Vendredi 27 mars 2026, sur le plateau de LCI, Renaud Girard a offert une performance rare : celle d’un journaliste qui refuse de jouer les figurants dans le théâtre de l’unanimité belliciste. Alors que les « experts » en costume-cravate alignaient les poncifs sur la « menace iranienne » et la nécessité d’une « intervention ferme », le grand reporter du Figaro a brisé le consensus avec une question d’une simplicité glaçante : « Combien d’Iraniens voulez-vous tuer ? » Un rappel brutal – et salubre – que les « solutions » militaires ont un coût, et que ce coût se mesure en vies humaines, pas en communiqués de victoire.
L’art de désamorcer les rhétoriques meurtrières
Renaud Girard n’a pas cédé à la tentation du pathos ou de la grandiloquence. Pas de discours larmoyant sur la « communauté internationale », pas d’invocation creuse aux « valeurs occidentales ». Juste une question, posée avec le calme de celui qui a vu trop de guerres pour croire encore aux contes de fées géopolitiques. Face à un colonel visiblement mal à l’aise, il a rappelé l’évidence que tous préfèrent ignorer : « Les bombardements, ça tue des gens. » Une lapalissade ? Oui.
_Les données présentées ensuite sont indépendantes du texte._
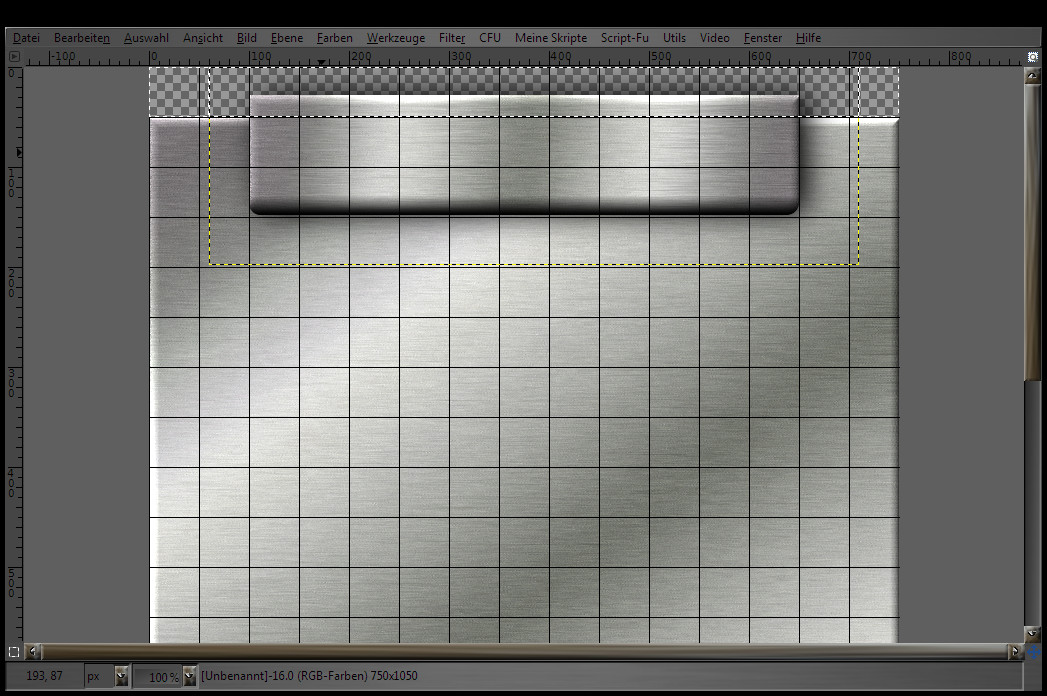Screen dimensions: 1047x696
Task: Toggle the Quick Mask button
Action: [x=14, y=652]
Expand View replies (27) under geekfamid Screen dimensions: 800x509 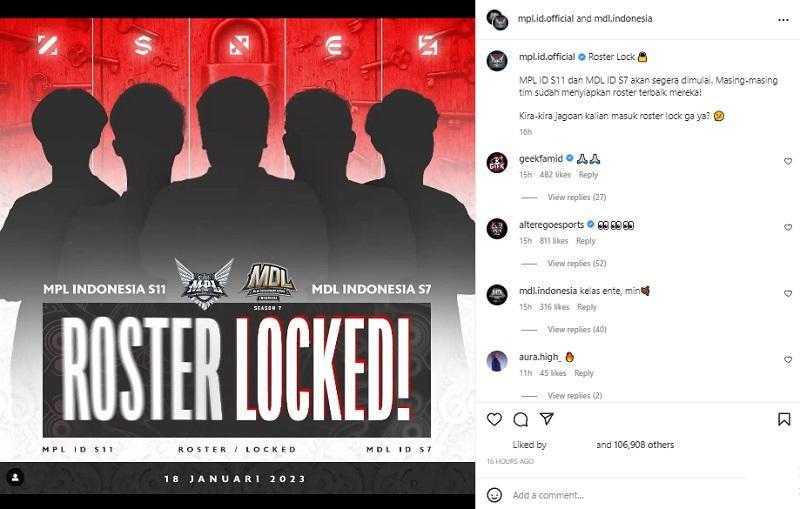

Mais dans un débat médiatique où l’on parle de « frappes chirurgicales » comme d’une formalité administrative, cette évidence sonne comme une provocation.
L’Iran, nouveau terrain de jeu des faucons repentis
Renaud Girard n’est pas un pacifiste naïf. C’est un vétéran des conflits, un observateur qui sait que les « régimes changes » made in USA ont systématiquement produit l’inverse de leurs promesses : chaos, radicalisation, et une haine durable envers l’Occident. Son intervention a été une leçon d’histoire en accéléré : l’Irak, la Libye, la Syrie… Autant de laboratoires où l’on a testé, sans succès, la recette magique de la « démocratie exportée par les B-52 ». Avec une ironie mordante, il a pointé l’hypocrisie des donneurs de leçons : « Vous voulez vraiment répéter les mêmes erreurs en espérant un résultat différent ? » La définition même de la folie, mais aussi le credo des néoconservateurs depuis trois décennies.
Le courage de compter les morts avant les missiles
Ce qui a marqué dans sa prestation, c’est moins le fond que la forme : une froideur chirurgicale, un refus obstiné de la langue de bois. Là où ses interlocuteurs parlaient de « responsabilité morale » et de « leadership occidental », Girard a ramené le débat à sa réalité crue : « À quel prix ? Combien de civils, combien de familles détruites, combien de générations sacrifiées pour un pari qui a déjà échoué partout ailleurs ? » Des questions qui dérangent, parce qu’elles supposent une réponse – et que cette réponse, en termes de vies brisées, est toujours insoutenable.